Introduction

In this section, I use the database built in Section 1.7 to define a player_profiler function that will take the data of each player's performances and then it will process it to compile three player profiles for each player, each corresponding to one of the play races of StarCraft 2. The section compiles this function into the profiler module.

Exportable Members

Querying the database

Once the ingestion process is done, the next step is to turn the replays data in the database into player profiles. To build these profiles, I need to separate the replays by player and then by race. To accomplish the former, I need to extract a list of usernames from the database.

The following code shows how to extract a list of player usernames looping through the replays collection created in the ingest process.

# Load database
working_db = set_up_db()

# Define username patters to ignore
ai_pat = re.compile(r'^A\.I\. [\d] [(][\w\s]*[)]$')
barcode_pat = re.compile(r'^l+$')

# Iterate through the records in the `replays` collection to get all valid
# user names.
players_match_count = dict()
for rec in working_db['replays'].find():
    for player in rec['players']:
        if not (ai_pat.findall(player['username']) 
                or barcode_pat.findall(player['username'])
                or player['username'] == 'Player 2'):
            players_match_count.setdefault(player['username'], 0)
            players_match_count[player['username']] += 1
            
# I will ignore players that only have one record in the database.
{name: count for name , count in players_match_count.items() if count >= 2}
{'HDEspino': 149,
 'DaveyC': 2,
 'Xnorms': 2,
 'Shah': 3,
 'Razer': 2,
 'gae': 2,
 'SenorCat': 2,
 'Worawit': 2,
 'aria': 2,
 'xiiaoyao': 2}

Of this players I will focus only on HDEspino given that the player has a substancial number of replays in the test database.

In any case, once I have a list of user names in a database, I can extract all the replays replative to that player with simple queries to the data base.

For example, the following queries extract all replays were HDEspino was playing either as player one or two.

print(len([rpl for rpl 
           in working_db['replays'].find({'players.0.username':'HDEspino',
                                          'players.0.race':'Protoss'})]))
print(len([rpl for rpl 
           in working_db['replays'].find({'players.1.username':'HDEspino',
                                          'players.1.race':'Protoss'})]))
91
39

Building the profile

Based on this list, I will build the Protoss profile for this player to illustrate what this process would entail.

First, I will query the system to identify the replays where the user was one of the players and was playing as Protoss. Then, I use that information to build a DataFrame containing all of the indicators for the player's performances in these replays.

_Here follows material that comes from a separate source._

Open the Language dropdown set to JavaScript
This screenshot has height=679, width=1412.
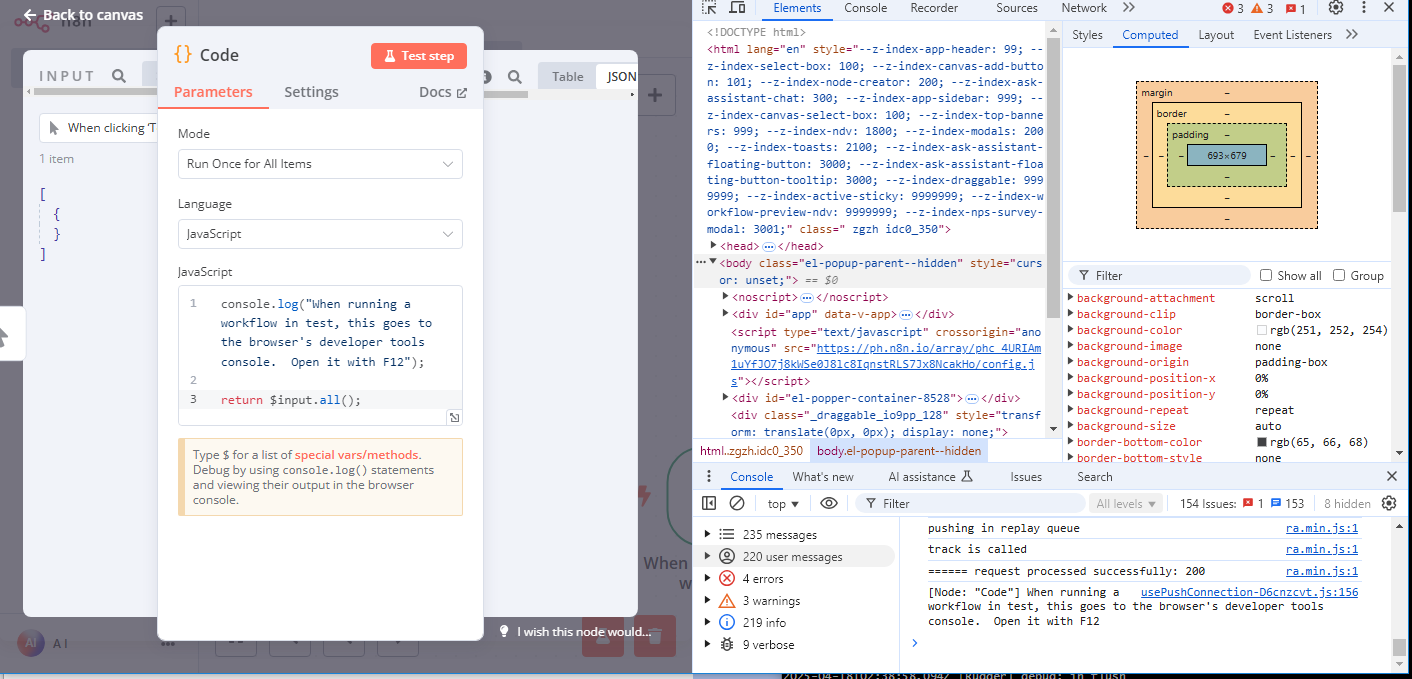320,234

# Query `replays` and build a list of replays the user played as
# Protoss and Player 1. 
player_1_protoss = [rpl['replay_name'] for rpl 
                   in working_db['replays'].
                      find({'players.0.username':'HDEspino', 
                            'players.0.race':'Protoss'},
                            {'replay_name':1, 'players':1})]

# Based on the list query `indicators` to get the performance scores of 
# Player 1 in each replay of the previous list.
working_repls = {}
for rpl in player_1_protoss:
    for cur in working_db['indicators'].find({'replay_name':rpl, 
                                              'player_id': 1}, 
                                             {'_id':0, 'replay_name':0,
                                              'player_username':0,
                                              'player_id': 0}):
        working_repls[rpl] = cur
        
len(working_repls)
91
# Repeat the process above but focused on the replays where the player
# played as Player 2.

player_2_protoss = [rpl['replay_name'] for rpl 
                   in working_db['replays'].
                      find({'players.1.username':'HDEspino', 
                            'players.1.race':'Protoss'},
                            {'replay_name':1, 'players':1})]

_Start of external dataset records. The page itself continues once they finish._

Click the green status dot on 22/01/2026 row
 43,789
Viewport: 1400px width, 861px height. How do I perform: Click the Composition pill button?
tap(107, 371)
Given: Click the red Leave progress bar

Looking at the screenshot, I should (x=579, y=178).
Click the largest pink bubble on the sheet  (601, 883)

for rpl in player_2_protoss:
    for cur in working_db['indicators'].find({'replay_name':rpl, 
                                              'player_id': 2}, 
                                             {'_id':0, 'replay_name':0,
                                              'player_username':0,
                                              'player_id': 0}):
        working_repls[rpl] = cur
   
working_df = (pd.DataFrame(working_repls.values(), 
                           index=working_repls.keys()).reset_index()
                                                      .drop('index', axis=1))
working_df.info(memory_usage=False, show_counts=False)
<class 'pandas.core.frame.DataFrame'>
RangeIndex: 130 entries, 0 to 129
Columns: 389 entries, unspent_minerals_avg_whole to late_started_zealot
dtypes: float64(97), int64(284), object(8)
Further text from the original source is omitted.